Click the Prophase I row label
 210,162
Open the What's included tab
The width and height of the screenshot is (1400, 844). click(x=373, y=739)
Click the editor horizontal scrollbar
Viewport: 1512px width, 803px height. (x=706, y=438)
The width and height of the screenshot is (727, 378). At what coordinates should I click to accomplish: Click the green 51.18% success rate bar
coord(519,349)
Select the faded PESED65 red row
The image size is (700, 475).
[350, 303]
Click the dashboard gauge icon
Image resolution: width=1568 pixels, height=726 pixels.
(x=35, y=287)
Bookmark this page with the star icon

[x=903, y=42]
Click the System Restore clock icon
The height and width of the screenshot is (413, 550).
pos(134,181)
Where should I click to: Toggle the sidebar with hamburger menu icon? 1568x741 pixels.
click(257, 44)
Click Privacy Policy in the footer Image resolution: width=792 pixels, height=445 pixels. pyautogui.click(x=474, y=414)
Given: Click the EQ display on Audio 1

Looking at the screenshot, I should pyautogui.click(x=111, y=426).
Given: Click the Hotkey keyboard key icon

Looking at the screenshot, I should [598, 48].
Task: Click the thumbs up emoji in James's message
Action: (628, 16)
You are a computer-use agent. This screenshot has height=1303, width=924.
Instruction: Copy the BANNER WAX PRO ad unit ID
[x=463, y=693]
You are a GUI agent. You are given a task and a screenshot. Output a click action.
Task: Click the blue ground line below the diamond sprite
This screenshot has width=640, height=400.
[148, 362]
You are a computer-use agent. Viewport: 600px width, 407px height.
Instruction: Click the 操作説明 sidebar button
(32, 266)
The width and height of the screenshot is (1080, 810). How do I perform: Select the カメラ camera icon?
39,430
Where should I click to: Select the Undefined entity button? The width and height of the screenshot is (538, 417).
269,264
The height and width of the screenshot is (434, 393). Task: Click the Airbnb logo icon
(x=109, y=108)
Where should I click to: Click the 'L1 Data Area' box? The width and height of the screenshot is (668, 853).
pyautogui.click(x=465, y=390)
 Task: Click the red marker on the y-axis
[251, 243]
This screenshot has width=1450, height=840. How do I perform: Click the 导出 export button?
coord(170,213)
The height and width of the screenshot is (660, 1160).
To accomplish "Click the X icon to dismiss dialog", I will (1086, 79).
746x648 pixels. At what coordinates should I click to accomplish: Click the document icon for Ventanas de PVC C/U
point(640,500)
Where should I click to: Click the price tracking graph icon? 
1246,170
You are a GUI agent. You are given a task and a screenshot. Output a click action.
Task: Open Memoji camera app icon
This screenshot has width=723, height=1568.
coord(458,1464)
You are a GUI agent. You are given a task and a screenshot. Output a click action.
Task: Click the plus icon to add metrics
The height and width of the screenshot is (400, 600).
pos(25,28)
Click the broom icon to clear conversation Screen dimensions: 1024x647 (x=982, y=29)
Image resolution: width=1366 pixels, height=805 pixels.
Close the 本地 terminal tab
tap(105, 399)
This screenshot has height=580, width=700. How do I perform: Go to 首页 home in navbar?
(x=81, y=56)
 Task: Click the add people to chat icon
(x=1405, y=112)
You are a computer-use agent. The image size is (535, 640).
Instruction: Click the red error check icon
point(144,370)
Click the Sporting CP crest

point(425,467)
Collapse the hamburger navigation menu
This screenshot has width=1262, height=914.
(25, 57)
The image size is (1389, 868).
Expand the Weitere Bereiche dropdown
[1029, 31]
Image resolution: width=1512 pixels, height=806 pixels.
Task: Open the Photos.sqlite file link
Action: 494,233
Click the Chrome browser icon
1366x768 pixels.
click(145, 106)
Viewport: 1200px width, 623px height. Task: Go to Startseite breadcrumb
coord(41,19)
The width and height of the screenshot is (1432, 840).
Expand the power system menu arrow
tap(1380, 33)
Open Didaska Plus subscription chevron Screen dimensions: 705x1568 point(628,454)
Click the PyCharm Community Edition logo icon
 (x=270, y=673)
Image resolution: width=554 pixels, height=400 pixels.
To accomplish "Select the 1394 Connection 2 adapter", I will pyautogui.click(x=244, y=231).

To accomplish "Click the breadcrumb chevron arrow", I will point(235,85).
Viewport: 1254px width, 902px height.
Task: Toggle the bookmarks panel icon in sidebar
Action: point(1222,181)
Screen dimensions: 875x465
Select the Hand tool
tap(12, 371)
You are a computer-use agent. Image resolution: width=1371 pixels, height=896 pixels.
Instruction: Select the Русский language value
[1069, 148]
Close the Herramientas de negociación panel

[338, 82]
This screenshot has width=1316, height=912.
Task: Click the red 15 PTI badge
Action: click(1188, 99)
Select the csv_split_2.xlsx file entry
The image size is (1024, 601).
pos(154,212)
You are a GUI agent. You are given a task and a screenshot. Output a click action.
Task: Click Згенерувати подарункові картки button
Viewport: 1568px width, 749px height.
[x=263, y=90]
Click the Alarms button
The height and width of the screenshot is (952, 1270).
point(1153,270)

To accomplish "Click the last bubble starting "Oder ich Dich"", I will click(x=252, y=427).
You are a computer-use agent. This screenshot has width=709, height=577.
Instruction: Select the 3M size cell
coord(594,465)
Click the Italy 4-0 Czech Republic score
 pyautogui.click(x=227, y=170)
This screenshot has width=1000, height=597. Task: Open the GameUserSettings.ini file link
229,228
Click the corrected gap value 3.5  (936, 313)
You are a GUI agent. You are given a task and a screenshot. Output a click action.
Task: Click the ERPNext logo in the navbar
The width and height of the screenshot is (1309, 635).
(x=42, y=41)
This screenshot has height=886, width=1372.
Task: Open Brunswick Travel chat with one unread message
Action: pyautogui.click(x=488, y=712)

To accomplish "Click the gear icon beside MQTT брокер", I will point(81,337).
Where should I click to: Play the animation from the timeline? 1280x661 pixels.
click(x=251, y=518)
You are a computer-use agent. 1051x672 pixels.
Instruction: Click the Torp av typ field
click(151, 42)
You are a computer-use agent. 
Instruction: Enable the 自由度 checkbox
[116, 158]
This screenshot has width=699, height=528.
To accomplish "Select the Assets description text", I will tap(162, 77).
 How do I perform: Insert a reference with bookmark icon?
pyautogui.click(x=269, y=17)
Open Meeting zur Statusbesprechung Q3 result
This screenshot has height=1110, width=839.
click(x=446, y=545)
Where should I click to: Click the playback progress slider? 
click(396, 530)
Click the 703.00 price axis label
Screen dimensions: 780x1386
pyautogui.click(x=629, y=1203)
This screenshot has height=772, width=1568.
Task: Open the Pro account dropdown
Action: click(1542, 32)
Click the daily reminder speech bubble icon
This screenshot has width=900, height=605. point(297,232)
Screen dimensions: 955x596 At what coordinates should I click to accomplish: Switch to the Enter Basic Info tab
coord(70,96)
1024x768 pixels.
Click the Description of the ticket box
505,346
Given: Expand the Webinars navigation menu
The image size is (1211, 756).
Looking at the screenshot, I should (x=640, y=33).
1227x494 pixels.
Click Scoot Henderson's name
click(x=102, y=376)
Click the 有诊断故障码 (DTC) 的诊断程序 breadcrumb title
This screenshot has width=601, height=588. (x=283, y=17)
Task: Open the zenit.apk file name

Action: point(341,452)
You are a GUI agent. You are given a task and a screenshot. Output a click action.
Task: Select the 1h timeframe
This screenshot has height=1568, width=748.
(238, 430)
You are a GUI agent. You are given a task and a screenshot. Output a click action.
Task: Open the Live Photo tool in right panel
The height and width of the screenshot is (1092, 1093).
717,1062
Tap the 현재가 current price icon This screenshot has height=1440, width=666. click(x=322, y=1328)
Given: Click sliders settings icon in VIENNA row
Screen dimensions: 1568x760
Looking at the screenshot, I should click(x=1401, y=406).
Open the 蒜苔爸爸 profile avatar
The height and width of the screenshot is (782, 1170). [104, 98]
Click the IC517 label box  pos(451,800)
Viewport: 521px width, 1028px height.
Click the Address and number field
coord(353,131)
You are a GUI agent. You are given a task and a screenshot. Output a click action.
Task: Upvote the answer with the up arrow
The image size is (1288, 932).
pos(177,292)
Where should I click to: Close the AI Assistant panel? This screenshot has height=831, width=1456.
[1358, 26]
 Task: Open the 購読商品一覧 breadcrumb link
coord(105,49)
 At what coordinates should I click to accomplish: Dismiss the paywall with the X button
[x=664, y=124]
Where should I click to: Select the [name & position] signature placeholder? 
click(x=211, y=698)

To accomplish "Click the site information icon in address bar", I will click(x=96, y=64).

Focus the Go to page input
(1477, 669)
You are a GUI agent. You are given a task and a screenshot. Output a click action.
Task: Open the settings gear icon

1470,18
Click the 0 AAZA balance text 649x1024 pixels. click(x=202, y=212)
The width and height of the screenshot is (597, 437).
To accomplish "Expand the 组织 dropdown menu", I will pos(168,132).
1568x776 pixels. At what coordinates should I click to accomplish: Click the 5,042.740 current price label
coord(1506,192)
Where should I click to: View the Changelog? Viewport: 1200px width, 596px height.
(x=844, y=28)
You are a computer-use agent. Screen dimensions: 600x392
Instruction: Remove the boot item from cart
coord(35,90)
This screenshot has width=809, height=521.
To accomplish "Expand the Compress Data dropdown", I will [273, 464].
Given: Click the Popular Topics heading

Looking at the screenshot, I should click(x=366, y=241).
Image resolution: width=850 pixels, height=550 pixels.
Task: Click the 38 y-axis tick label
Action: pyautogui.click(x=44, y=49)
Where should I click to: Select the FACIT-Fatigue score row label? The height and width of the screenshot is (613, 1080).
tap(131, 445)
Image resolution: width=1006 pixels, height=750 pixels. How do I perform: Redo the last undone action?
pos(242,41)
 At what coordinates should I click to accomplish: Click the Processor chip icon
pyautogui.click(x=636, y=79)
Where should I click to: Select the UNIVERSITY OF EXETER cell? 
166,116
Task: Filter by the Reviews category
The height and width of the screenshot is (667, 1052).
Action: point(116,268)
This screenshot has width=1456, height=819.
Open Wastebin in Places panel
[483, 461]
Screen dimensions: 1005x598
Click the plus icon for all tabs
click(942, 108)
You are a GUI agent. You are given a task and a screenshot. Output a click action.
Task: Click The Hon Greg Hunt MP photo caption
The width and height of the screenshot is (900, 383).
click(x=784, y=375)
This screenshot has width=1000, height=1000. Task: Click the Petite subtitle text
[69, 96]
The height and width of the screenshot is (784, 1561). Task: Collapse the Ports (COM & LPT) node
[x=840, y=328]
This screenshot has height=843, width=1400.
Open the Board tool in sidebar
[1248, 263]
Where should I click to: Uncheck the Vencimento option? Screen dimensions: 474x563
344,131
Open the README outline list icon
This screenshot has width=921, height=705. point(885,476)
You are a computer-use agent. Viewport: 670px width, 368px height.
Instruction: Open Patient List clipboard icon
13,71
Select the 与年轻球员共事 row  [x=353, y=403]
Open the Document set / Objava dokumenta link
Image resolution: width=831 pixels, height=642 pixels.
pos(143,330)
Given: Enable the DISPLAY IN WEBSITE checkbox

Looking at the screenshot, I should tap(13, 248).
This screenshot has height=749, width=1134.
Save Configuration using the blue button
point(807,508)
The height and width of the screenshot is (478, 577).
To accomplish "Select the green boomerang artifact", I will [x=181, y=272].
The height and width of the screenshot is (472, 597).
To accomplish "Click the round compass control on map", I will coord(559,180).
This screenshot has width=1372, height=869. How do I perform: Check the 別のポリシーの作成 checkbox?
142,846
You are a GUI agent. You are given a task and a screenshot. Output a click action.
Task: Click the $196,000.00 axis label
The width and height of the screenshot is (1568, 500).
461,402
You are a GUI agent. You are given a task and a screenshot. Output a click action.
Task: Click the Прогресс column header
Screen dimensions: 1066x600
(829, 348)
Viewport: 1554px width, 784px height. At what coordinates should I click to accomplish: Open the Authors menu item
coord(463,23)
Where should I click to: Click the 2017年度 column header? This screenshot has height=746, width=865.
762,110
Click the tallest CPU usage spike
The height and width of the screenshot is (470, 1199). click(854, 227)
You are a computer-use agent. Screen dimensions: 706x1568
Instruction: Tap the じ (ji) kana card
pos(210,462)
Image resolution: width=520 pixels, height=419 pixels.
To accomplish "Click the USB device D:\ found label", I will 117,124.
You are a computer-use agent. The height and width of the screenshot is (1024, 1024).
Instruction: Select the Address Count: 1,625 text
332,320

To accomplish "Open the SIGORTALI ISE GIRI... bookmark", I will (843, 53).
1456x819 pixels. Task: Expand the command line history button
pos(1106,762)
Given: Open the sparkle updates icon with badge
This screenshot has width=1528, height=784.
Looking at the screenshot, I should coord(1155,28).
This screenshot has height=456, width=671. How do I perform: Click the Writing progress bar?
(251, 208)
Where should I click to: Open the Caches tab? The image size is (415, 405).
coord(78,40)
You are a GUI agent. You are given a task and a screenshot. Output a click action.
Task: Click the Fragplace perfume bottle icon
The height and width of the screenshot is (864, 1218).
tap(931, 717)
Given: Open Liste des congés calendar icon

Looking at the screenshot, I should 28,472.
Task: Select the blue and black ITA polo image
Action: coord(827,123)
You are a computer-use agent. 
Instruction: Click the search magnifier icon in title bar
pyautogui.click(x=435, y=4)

* _Stated exercise_
Repeat the lines of the records verbatim, starting at the line that contains "Where should I click to: Open" and ending at the line that contains "coord(78,40)".

* _Result of this task_
Where should I click to: Open the Caches tab? The image size is (415, 405).
coord(78,40)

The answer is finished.